Many techniques are being tried in investigational studies. They have not been used in enough patients or for a long enough time to prove themselves better than conventional treatments.

 

Cryosurgery
Cryosurgery uses liquid nitrogen to freeze and kill prostate cancer cells. Guided by TRUS, the doctor places needles in preselected locations in the prostate gland. The needle tracks are dilated for the thin metal cryo probes to be inserted through the skin of the perineum into the prostate. Liquid nitrogen in the cryo probes forms an ice ball that freezes the prostate cancer cells; as the cells thaw, they rupture. The procedure takes about 2 hours, requires anesthesia (either general or spinal), and requires 1 or 2 days in the hospital.

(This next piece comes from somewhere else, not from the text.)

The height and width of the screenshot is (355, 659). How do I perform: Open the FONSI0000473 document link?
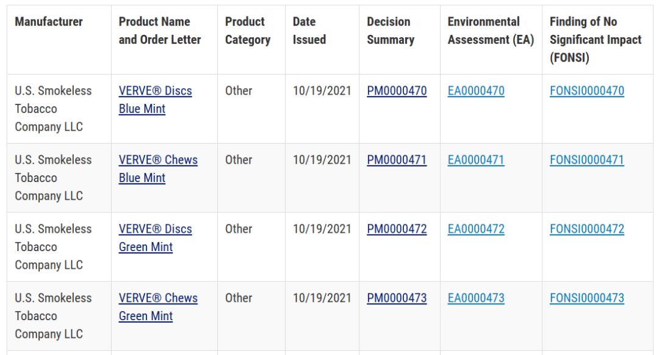point(587,298)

During cryosurgery, a warming catheter inserted through the penis protects the urethra, and incontinence is seldom a problem. However, the overlying nerve bundles usually freeze, so most men become impotent.

 

Early hormonal therapy

Early or neoadjuvant hormonal therapy is started as soon as prostate cancer is diagnosed, in hopes of slowing the growth of cancer that has spread into nearby tissues or of cancer that has invaded the lymph nodes. Given prior to surgery, neoadjuvant hormonal therapy often helps to shrink a tumor.

 

Chemotherapy
Chemotherapy, which kills fastgrowing cells, has not proven particularly effective against slow-growing prostate cancer cells. Several promising new anticancer drugs are under study, being added to either surgery or radiation therapy for men with Stage III prostate cancer. Chemotherapy is also being tried in conjunction with hormonal therapy for men whose advanced cancers are no longer responsive to hormonal therapy alone.

 

Conformal radiation therapy
A 3-dimensional conformal radiation therapy (3D-CRT) uses sophisticated computer software to conform or shape the distribution of radiation beams to the 3-dimensional shape of the diseased prostate, sparing damage to normal tissue in the vicinity of treatment.

 

Complementary Therapies

 

In addition to medical treatment, some cancer patients want to try complementary therapies. Complementary therapies include acupuncture, herbs, biofeedback, visualization, meditation, yoga, nutritional supplements, and vitamins. Some prostate cancer patients feel that they benefit from some of these therapies.

 

Before you try any of these therapies, you should discuss their possible value and side effects with your medical doctors. You should let them know if you are using any such therapies. Be aware that these therapies may be expensive, and some are not paid for by health insurance. As with any treatment, you should ask the therapist for evidence of how the therapy has helped others.

 

The Prostate Cancer Treatment Decision Is Yours

An important consideration to factor into your treatment decisions is that success is not guaranteed. As many as half of the apparently localized cancers turn out, at surgery, to have already spread. And up to one-fourth, despite apparently successful surgery, will produce a recurrence over the next several years. Thus, while aggressive treatment will be unnecessary for some men, it will prove inadequate for others.

 

In coming to a decision, you may find it helpful to thoroughly discuss your treatment options, including benefits and side effects, with your wife/partner. You may also consider contacting your local prostate cancer support group after consulting with your primary care physician and one or more specialists. Getting a second opinion and different perspectives can be very helpful.

 

Your decision does not need to be rushed. Take time to explore all your options. You may prefer a teaching hospital or a cancer center for treatment, choosing a surgeon or radiation oncologist who has extensive experience in the newest, least traumatizing techniques. You may want to take part in a clinical trial evaluating new approaches. You will also want to keep abreast of new developments, checking with reliable resources. Ultimately, the decision rests with each individual. Each man has his own priorities and knows best which choices feel most comfortable for him.